The other day while working with glusterfs, I found something strange. The I/O was happening properly and all the brick processes were also up in the nodes, but on trying to obtain the status of the volume, I found that certain bricks are in stopped state! Strange isn’t it?
We’ll explore as to what exactly caused this and why not to mess with the ye old sock files.
So, I started digging deep ( well a fancy term for going through the logs. If it weren’t for the logs debugging would have been an herculean task for any issue in any project! ). Now, the brick processes are up and the I/O is happening as usual with no hiccups…so who is to blame?
Before jumping on to the log analysis (fancy term for grep of logs), I had actually tried the usual
# gluster vol start <volume-name> force
# systemctl restart glusterd
So, the brick processes are running and so is glusterd but the glusterd still thinks that the brick process is not up..
After sometime ( banging the head on the logs…maybe we should have some log analysis on glusterfs ? rather than you know manually going through it…) I do see something peculiar in the glusterd.log.
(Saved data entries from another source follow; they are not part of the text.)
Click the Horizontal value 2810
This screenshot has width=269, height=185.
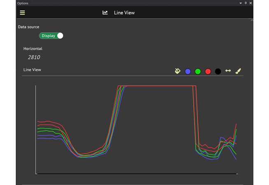coord(34,58)
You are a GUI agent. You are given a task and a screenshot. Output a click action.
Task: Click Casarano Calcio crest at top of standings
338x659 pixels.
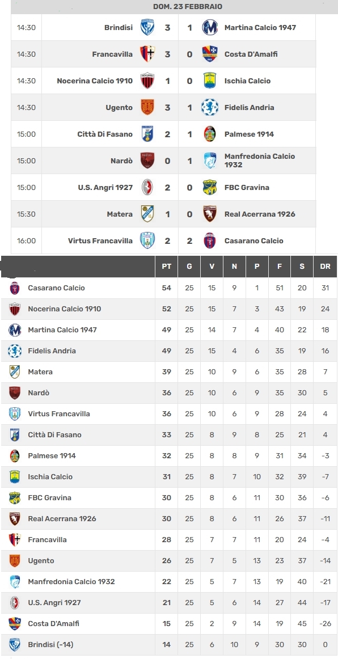(x=15, y=288)
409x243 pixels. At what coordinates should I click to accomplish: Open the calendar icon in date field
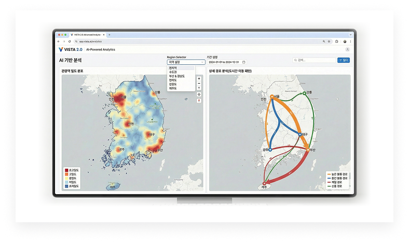click(x=243, y=62)
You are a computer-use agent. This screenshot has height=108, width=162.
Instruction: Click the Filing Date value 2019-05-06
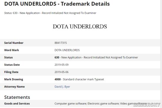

- The glusterd process had found the brick process to be already running ( yes because I didn’t kill it )
- It takes in the sock file present in /var/run/gluster, specific to the brick process and tries to establish the connection.
- There’s a message wherein the Status for the brick is set to Stopped!
So, naturally the next step was to check what’s wrong with the sock file because that’s what is being used for communication.
And lo behold…the sock file is missing ( Now that is something I don’t know how…or why…its just that it was missing… maybe some rogue script is to blame here…). So that is why the status was being set to stopped, as the glusterd couldn’t connect to the brick process.
I’ve raised an issue upstream and am thinking of putting a sanity check on the sock file path being taken up for granted by the glusterd.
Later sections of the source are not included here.